**Task brief**
Every line in the listing below from the one with "മൻഖൂസ് മൌലിദ് പരിഭാഷ" through the one with "November 16, 2024 at 4:58 PM (60, 1600)" is to be reproduced exactly, both ends included; leave out the rest.

**Task material**
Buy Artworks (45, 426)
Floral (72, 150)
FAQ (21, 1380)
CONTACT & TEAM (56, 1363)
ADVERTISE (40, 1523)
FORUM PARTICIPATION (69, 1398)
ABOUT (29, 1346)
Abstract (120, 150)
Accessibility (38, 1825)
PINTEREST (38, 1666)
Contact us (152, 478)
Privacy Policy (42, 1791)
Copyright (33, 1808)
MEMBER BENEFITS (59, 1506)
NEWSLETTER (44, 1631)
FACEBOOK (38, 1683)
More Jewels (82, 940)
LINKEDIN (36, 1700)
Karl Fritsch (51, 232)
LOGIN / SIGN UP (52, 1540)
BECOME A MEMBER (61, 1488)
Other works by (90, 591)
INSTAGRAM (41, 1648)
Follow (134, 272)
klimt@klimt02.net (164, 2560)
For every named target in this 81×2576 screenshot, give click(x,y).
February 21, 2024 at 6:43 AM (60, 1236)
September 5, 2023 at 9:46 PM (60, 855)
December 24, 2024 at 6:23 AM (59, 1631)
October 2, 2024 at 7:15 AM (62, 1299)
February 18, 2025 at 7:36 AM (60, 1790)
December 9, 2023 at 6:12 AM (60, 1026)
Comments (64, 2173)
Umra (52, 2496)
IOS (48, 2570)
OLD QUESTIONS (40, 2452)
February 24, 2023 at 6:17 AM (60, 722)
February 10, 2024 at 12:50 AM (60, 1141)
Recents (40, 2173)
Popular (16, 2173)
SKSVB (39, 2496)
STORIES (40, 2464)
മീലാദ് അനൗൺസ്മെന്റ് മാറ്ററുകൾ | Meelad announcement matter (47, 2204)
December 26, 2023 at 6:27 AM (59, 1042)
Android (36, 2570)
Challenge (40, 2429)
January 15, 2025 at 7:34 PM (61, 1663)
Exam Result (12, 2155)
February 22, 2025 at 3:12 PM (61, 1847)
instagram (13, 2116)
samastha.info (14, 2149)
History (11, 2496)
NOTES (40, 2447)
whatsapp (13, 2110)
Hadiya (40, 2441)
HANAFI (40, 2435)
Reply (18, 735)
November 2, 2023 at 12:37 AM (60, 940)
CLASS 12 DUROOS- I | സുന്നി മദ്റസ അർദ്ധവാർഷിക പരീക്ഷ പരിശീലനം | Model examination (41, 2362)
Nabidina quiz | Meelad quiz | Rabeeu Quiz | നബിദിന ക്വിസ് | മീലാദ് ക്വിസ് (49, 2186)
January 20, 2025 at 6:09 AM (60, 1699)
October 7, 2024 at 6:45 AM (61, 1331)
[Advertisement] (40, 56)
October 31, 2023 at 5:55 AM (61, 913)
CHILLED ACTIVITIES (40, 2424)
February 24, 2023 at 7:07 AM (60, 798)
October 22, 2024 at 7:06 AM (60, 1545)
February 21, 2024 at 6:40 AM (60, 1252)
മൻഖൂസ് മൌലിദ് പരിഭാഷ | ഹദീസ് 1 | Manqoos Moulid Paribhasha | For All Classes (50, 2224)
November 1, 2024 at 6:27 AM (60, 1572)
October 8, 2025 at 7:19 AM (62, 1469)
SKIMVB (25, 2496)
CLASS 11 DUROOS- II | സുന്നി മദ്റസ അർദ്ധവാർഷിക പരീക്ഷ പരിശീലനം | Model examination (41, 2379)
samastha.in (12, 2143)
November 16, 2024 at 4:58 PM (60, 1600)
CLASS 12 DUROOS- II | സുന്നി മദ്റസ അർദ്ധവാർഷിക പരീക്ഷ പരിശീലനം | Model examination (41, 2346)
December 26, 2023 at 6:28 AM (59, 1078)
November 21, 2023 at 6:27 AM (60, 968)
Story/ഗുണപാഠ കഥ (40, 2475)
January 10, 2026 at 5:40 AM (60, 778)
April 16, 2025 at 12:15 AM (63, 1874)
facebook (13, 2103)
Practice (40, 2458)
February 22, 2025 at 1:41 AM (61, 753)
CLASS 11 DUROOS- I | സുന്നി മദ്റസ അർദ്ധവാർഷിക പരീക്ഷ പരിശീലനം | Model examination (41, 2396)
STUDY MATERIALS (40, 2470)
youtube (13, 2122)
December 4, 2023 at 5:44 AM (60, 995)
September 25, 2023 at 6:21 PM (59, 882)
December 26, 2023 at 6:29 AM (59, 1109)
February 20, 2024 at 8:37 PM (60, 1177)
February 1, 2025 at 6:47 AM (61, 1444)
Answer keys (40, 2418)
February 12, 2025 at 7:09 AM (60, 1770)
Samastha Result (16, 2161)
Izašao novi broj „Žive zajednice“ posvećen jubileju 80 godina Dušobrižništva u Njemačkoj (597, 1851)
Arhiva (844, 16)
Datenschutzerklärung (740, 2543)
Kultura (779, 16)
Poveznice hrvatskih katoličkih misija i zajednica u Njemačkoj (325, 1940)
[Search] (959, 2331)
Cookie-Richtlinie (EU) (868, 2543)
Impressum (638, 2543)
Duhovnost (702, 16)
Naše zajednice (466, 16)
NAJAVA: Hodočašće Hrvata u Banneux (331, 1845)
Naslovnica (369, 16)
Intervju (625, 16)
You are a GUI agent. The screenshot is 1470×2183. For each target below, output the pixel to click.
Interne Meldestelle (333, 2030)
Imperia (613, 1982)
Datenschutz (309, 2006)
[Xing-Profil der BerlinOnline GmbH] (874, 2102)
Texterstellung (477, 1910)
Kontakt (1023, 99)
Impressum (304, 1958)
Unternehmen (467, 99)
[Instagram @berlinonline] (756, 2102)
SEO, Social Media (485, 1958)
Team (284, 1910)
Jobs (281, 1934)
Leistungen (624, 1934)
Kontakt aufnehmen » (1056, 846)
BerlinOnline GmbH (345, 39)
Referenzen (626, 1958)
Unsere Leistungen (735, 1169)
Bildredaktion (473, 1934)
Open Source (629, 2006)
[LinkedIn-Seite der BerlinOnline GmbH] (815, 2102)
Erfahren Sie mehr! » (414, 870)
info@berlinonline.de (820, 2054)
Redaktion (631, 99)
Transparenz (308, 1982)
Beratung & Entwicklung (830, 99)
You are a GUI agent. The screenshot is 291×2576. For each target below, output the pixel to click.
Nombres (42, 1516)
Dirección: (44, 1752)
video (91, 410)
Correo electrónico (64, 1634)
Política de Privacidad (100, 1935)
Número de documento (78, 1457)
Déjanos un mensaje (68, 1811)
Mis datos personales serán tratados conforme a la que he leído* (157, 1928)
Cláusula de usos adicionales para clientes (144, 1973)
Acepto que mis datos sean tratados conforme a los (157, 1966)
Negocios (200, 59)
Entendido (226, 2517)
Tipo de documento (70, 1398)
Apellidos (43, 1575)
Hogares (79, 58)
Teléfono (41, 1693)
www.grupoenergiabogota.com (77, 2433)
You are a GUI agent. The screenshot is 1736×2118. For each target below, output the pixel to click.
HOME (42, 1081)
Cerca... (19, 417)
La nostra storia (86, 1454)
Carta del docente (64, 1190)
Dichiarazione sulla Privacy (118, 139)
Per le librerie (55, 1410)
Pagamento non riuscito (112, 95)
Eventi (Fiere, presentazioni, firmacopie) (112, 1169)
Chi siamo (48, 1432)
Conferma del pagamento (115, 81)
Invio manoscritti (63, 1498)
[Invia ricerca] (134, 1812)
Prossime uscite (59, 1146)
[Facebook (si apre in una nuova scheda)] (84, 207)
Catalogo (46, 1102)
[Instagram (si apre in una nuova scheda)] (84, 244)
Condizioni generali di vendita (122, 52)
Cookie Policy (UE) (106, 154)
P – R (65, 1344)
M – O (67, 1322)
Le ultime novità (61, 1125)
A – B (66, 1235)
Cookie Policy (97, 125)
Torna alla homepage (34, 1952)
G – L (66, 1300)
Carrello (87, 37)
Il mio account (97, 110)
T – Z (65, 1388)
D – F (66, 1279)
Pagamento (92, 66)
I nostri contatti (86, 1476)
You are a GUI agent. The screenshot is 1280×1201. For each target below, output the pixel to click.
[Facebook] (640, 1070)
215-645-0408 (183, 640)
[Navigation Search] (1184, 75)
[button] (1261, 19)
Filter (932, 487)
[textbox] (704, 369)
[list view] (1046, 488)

**Response to the task**
മൻഖൂസ് മൌലിദ് പരിഭാഷ | ഹദീസ് 1 | Manqoos Moulid Paribhasha | For All Classes (50, 2224)
November 1, 2024 at 6:27 AM (60, 1572)
October 8, 2025 at 7:19 AM (62, 1469)
SKIMVB (25, 2496)
CLASS 11 DUROOS- II | സുന്നി മദ്റസ അർദ്ധവാർഷിക പരീക്ഷ പരിശീലനം | Model examination (41, 2379)
samastha.in (12, 2143)
November 16, 2024 at 4:58 PM (60, 1600)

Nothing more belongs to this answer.